Julia Piva Larangeira, Psicóloga formada pela UNIFESP e atualmente Residente do Programa de Residência Multiprofissional em Saúde Mental pela UNIFESP. São Paulo, São Paulo, Brasil.
Eunice Nakamura, Departamento de Políticas Públicas e Saúde Coletiva, Instituto de Saúde e Sociedade, Universidade Federal de São Paulo. Santos, São Paulo, Brasil.
O artigo intitulado “Porque eu tinha que cuidar”: significados de cuidado para mulheres cuidadoras de crianças atendidas por um serviço de Saúde Mental é resultado de uma pesquisa que utilizou o método etnográfico, por meio de entrevistas semiestruturadas, para dialogar com mulheres cuidadoras durante a pandemia de Covid-19.
O estudo objetivou compreender os significados de cuidado elaborados por mulheres familiares que cuidam de crianças atendidas em um Centro de Atenção Psicossocial Infantojuvenil (CAPSij) na cidade de Santos. A pesquisa de Iniciação Científica teve duração de um ano e foi executada entre abril de 2020 até março de 2021, contando com bolsa concedida pela Fundação de Amparo à Pesquisa do Estado de São Paulo (Fapesp – Processo 2019/23981-3).
A pesquisa e o artigo resultante foram realizados por uma estudante de graduação em Psicologia, que desejava estudar gênero, e uma professora da Universidade Federal de São Paulo (Unifesp), que há muitos anos vem se dedicando ao estudo dos temas saúde mental, cuidado e infância. Esse encontro deu origem à pesquisa, que se baseou na intersecção entre duas temáticas: gênero e cuidado.
O diálogo se estendeu a outras pesquisadoras e pesquisadores do Laboratório Interdisciplinar de Ciências Humanas, Sociais e Saúde (Lichss), coordenado pela professora, que também estudavam o tema do cuidado. Além disso, a proximidade da professora com um CAPSij, em Santos-SP, abriu a possibilidade de realização do estudo nesse serviço.
Para a efetivação desse projeto foram entrevistadas cinco mulheres familiares de crianças acompanhadas no serviço; sendo três mães e duas avós. Foi elaborado um roteiro de entrevistas semiestruturadas que permitiu uma linha condutora ao diálogo, que priorizava o objetivo principal e, ao mesmo tempo, se abria para o inesperado do encontro entre as mulheres e a pesquisadora. Para a análise, as entrevistas foram gravadas e transcritas com a permissão das mulheres.
Os dados coletados a partir dessas entrevistas, baseadas no método etnográfico, foram submetidos a interpretações secundárias, a partir do que a pesquisadora identificou como temas que se repetem nas diversas falas. Como resultado explicitado no artigo, foram identificados alguns significados formulados por essas mulheres; sendo eles: cuidar é preciso, cuidar é mudar a vida e cuidar é manter uma rotina.

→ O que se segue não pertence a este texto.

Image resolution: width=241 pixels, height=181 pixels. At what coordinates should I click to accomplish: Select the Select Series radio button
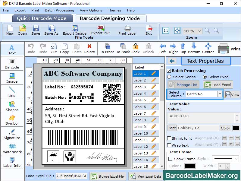170,77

A partir dessas categorias, nota-se que o cuidado é tratado pelas mulheres entrevistadas como uma atividade essencialmente realizada por elas, como ressaltado no artigo. A presença dessas mulheres é imprescindível na cena do cuidado, contrapondo-se à possibilidade que os homens têm de renegociar o cuidar. Tão imprescindível é a participação da cuidadora que tanto a sua recusa em cuidar como o mal cuidado são utilizados na narrativa social para justificar eventuais comportamentos de seus filhos.
Esses significados nos ajudam a pensar sobre o lugar que o cuidado ocupa na vida dessas mulheres e como elas são mobilizadas por ele, uma vez que são elas que diariamente acompanham as crianças nos serviços de saúde mental. Portanto, ouvi-las e ponderar sobre o que elas pensam sobre suas vidas significa também refletir sobre as relações sociais que são construídas com elas e suas filhas, filhos, netas e netos cotidianamente. Entender melhor essas relações pode melhorar a qualidade do cuidado que provemos a elas, especialmente através de políticas públicas, mas também contribuir para a desnaturalização da feminização do cuidado.